I made a hardware-based password manager that I keep on me with the 3-2-1 rule. (One on me, one at home, one in a remote location) It's barely-secure, but the data is not accessible except when I'm updating it. It's similar to the mooltipass but all the passwords are stored on eeprom.

Could the eeprom be hacked by someone and all my passwords probably read in cleartext? Yeah. How many fucking people actually know how to do that though? Virtually none.

Honestly, I'd love to just simply be able to afford a mooltipass though. :(

This is what I based my personal one on: https://www.instructables.com/PasswordPump-Passwords-Manager/

And I usually generate the passwords with an online tool so that I'm never using the same password twice.

[–] [email protected] 21 points 1 year ago* (last edited 1 year ago) (2 children)

Why not keepass and its editors and just keep the vault file on a flash drive?

[–] [email protected] 8 points 1 year ago

Exactly.

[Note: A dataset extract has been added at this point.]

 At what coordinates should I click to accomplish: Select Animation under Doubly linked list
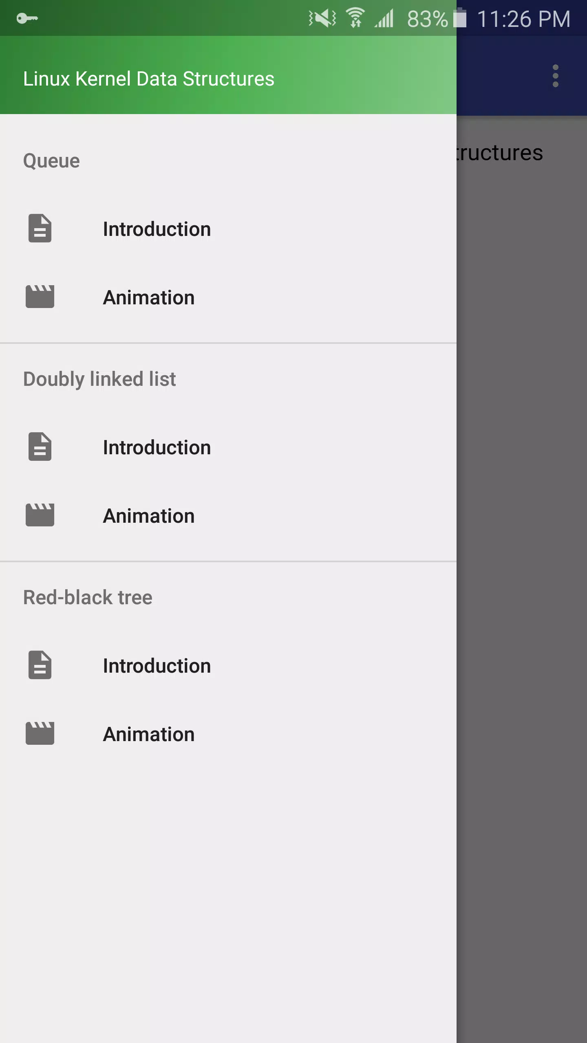click(228, 516)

Plus, if you're a windows user, you can keep the portable version of KeePass on the drive as well.

[–] [email protected] 5 points 1 year ago (1 children)

Not OP but this is exactly what I do and it works great

[–] [email protected] 1 points 1 year ago

Same. Keepass either on a flash drive or synced via syncthing.

[–] [email protected] 1 points 1 year ago* (last edited 1 year ago)

That's a lot of trouble to go into to have questionable security. Though it's admittedly really cool.

I guess this is only great if you have to use potentially compromised computers often, so you are risking leaking at most a single password at a time, but still...

Unlike a proper password manager this still has issues though; for one, saving in cleartext is just bad, reading EEPROMs is trivial, and (perhaps more importantly) unlike a normal password manager this doesn't protect you against inputting data on a wrong (phished) domain.